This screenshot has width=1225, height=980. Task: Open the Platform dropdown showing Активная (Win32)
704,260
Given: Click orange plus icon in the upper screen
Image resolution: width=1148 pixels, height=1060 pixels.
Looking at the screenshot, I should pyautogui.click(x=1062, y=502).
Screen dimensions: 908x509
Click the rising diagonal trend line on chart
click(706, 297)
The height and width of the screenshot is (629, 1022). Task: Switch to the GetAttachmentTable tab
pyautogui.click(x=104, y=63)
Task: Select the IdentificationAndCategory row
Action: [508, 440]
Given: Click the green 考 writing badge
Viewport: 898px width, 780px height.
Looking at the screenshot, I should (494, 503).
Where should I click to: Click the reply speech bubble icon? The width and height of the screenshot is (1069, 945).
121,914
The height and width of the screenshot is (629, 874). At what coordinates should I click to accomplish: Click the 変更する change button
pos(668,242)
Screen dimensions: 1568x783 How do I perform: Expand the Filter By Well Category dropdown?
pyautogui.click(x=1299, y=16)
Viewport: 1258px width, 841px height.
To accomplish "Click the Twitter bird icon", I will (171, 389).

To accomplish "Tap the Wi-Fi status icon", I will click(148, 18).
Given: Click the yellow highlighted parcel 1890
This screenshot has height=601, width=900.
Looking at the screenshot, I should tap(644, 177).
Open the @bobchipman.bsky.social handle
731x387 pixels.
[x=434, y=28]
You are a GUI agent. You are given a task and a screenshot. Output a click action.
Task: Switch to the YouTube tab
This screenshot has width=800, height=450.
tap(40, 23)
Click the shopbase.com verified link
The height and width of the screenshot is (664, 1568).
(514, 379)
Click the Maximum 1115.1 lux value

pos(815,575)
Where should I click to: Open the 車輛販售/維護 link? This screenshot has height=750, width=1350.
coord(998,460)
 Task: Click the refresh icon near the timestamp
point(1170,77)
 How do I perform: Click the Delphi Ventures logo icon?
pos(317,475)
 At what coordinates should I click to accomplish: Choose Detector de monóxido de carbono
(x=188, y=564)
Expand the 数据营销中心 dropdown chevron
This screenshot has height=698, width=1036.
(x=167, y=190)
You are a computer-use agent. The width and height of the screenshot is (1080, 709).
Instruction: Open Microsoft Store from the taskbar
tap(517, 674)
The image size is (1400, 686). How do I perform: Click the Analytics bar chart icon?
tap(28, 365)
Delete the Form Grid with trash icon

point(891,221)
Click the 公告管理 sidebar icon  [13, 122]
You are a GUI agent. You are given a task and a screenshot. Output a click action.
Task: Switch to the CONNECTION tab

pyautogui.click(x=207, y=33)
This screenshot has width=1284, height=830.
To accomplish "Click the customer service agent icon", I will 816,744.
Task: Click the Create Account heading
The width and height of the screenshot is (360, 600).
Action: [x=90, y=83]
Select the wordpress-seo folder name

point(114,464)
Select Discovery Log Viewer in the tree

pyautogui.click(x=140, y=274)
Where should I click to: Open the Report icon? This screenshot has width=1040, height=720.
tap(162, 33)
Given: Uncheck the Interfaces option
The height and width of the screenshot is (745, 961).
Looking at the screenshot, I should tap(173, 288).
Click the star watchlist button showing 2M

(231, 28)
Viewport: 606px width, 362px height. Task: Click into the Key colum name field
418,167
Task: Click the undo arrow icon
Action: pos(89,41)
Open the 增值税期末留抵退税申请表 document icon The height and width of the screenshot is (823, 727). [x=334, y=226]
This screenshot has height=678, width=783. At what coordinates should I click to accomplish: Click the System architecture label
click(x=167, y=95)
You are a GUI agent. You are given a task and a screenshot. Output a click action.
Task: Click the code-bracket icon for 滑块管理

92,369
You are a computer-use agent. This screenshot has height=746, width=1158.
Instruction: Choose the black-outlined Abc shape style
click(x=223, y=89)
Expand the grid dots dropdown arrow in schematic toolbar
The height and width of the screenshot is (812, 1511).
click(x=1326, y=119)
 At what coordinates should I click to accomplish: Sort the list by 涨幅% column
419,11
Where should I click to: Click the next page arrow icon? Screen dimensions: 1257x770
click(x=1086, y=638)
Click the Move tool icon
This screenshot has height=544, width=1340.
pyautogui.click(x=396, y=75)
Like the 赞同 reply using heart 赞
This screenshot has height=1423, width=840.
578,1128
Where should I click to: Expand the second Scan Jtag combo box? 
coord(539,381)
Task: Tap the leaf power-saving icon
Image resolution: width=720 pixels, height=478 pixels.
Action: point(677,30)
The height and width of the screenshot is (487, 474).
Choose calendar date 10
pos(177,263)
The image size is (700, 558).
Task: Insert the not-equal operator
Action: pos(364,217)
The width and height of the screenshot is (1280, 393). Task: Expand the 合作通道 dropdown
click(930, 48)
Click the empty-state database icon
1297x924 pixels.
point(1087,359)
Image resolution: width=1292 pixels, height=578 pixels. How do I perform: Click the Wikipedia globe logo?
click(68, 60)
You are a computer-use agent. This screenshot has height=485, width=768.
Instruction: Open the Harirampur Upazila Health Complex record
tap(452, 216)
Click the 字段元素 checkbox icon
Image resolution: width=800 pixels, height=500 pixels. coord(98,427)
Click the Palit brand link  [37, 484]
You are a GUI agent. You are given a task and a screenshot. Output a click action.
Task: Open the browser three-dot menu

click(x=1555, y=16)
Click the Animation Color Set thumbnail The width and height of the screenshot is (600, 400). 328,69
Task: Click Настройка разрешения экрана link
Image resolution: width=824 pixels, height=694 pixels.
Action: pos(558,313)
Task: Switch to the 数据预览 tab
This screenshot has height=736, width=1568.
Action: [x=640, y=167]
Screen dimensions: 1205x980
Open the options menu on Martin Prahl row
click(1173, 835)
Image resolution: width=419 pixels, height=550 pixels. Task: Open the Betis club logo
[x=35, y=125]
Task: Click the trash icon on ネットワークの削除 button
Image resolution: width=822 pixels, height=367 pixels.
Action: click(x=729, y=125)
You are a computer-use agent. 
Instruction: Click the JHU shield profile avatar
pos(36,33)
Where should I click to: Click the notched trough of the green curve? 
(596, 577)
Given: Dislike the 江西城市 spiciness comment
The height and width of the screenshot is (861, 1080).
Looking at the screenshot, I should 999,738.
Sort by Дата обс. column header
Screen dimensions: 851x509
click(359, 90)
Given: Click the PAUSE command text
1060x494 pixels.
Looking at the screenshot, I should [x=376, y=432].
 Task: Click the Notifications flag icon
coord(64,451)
▬▬▬▬▬▬
> WHAT THE TASK REQUIRES
With the line holding "This screenshot has height=601, width=900." as the first and the line holding "Task: Switch to the YouTube tab" as the last, please transcribe exactly the lines of the material above in that range and nothing else.

> RESPONSE TO THIS TASK
This screenshot has height=601, width=900.
Looking at the screenshot, I should tap(644, 177).
Open the @bobchipman.bsky.social handle
731x387 pixels.
[x=434, y=28]
You are a GUI agent. You are given a task and a screenshot. Output a click action.
Task: Switch to the YouTube tab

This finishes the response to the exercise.